Den Startschuss gab der Geräteführer der beauftragten ARGE Porr-Seiwald, der die Herausforderung mit der „Spinne“ und einer zusätzlichen Seilwindensicherung annahm. So konnte auf herkömmliche Art und Weise ein Graben für die Rohre ausgehoben und auf kostenintensive Bohrungen im Fels verzichtet werden. Die Rohre wurden ebenfalls mit dem Schreitbagger transportiert. „Man braucht sehr versierte Maschinisten, die mit dem Bagger umgehen und diese Rohrbündel handeln können“, meint Walter Brieger anerkennend. „Es ist mühsam, den Transport in solchem Gelände zu bewerkstelligen.“
Logistische Herausforderungen
Auch die Baulogistik stellte Bauherren und Planer vor große Herausforderungen, denn die Hoteliers fürchteten sinkende Gästezahlen und unzufriedene Urlauber. So wurden die Bauarbeiten möglichst in der Nebensaison zügig vorangetrieben. Ohne Verzögerungen wurden darüber hinaus benötigte Formstücke von der Tiroler Rohre GmbH geliefert. „Die Firmenstruktur der TRM mit Außendienstmitarbeitern in den einzelnen Bundesländern und den regional stark verankerten Vertriebspartnern ermöglicht es, dass wir zeitnah und punktgenau die benötigten Rohre samt der dazugehörigen Formstücke liefern können. Somit sind wir seit nunmehr über 70 Jahren ein verlässlicher Partner für unsere Kunden in ganz Österreich“, so Dr. Igor Roblek von der Tiroler Rohre GmbH.

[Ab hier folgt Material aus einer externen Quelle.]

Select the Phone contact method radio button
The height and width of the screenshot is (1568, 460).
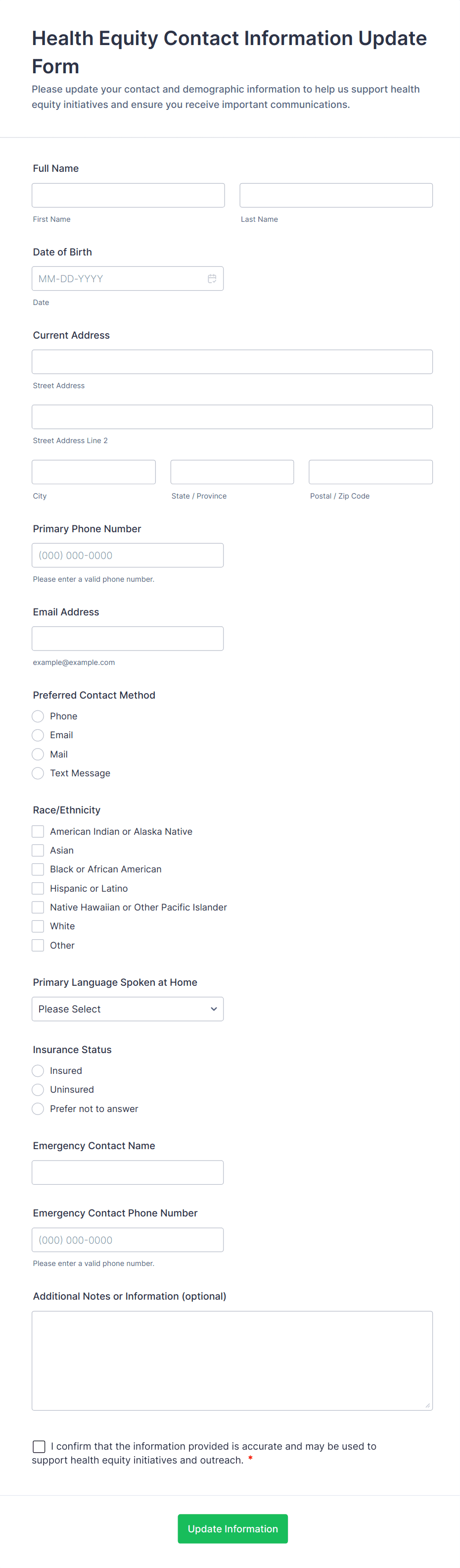tap(38, 716)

Sicherer Betrieb für viele Jahrzehnte
Etwas über ein Jahr dauerten die Arbeiten an dem insgesamt 5,5 km langen Leitungsbau; 1,5 km davon beträgt die Länge des beschriebenen Abschnitts des Abwasserkanals im Steilhang. Sowohl Martin Enzi als auch Walter Brieger sind über das Ende des anspruchsvollen Projekts erleichtert und hoffen auf keine Wiederholung dieser schwierigen Baustelle. Auch wenn das nachlässige Credo „vergraben und vergessen“ beim Abwasserverband Karnische Region nicht zutrifft, geht man von einem störungsfreien Betrieb über viele Jahrzehnte aus. Deswegen ist qualitativ hochwertiges Rohrmaterial hier umso wichtiger. Glücklicherweise versprechen duktile Gussrohre eine lange Lebensdauer.